## MATERIAL PROVIDED
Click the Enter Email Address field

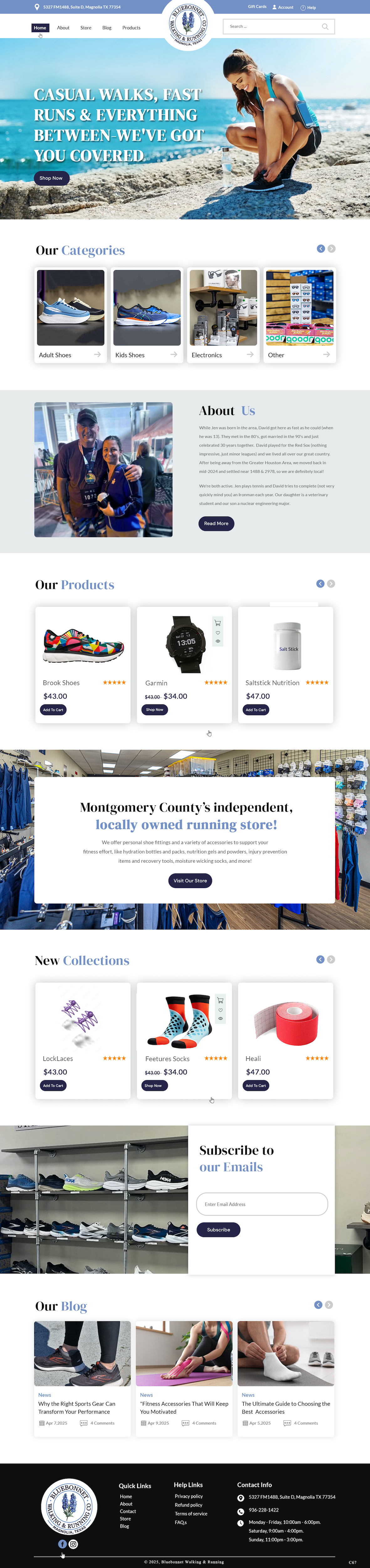click(262, 1203)
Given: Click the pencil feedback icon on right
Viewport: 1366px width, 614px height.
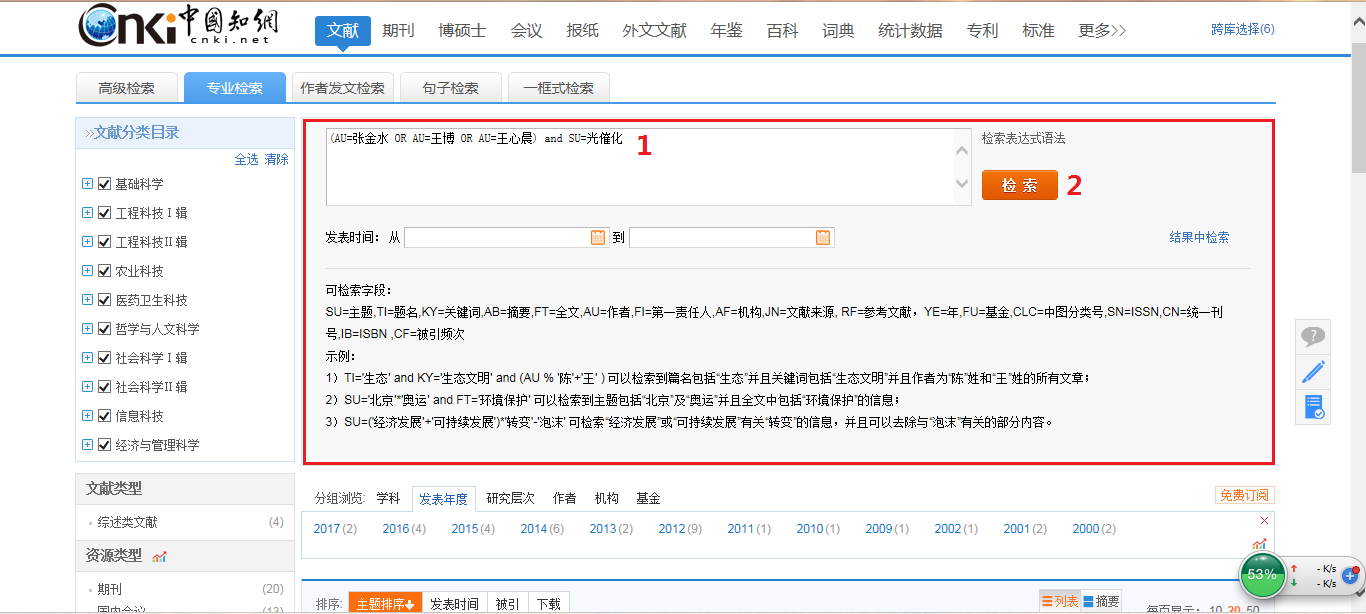Looking at the screenshot, I should pos(1313,372).
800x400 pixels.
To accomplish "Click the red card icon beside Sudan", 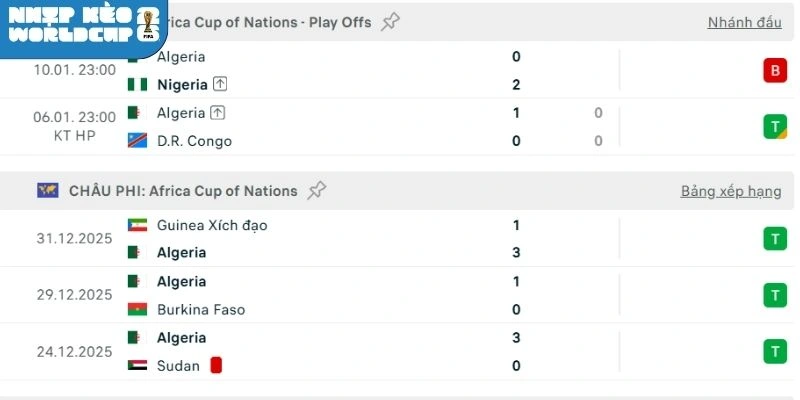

## TASK TO COMPLETE
Every record above must reappear exactly in the answer, minus its pictures.

## PROBLEM SOLUTION
Click the Enter Email Address field

click(262, 1203)
Given: Click the pencil feedback icon on right
Viewport: 1366px width, 614px height.
Looking at the screenshot, I should pos(1313,372).
800x400 pixels.
To accomplish "Click the red card icon beside Sudan", 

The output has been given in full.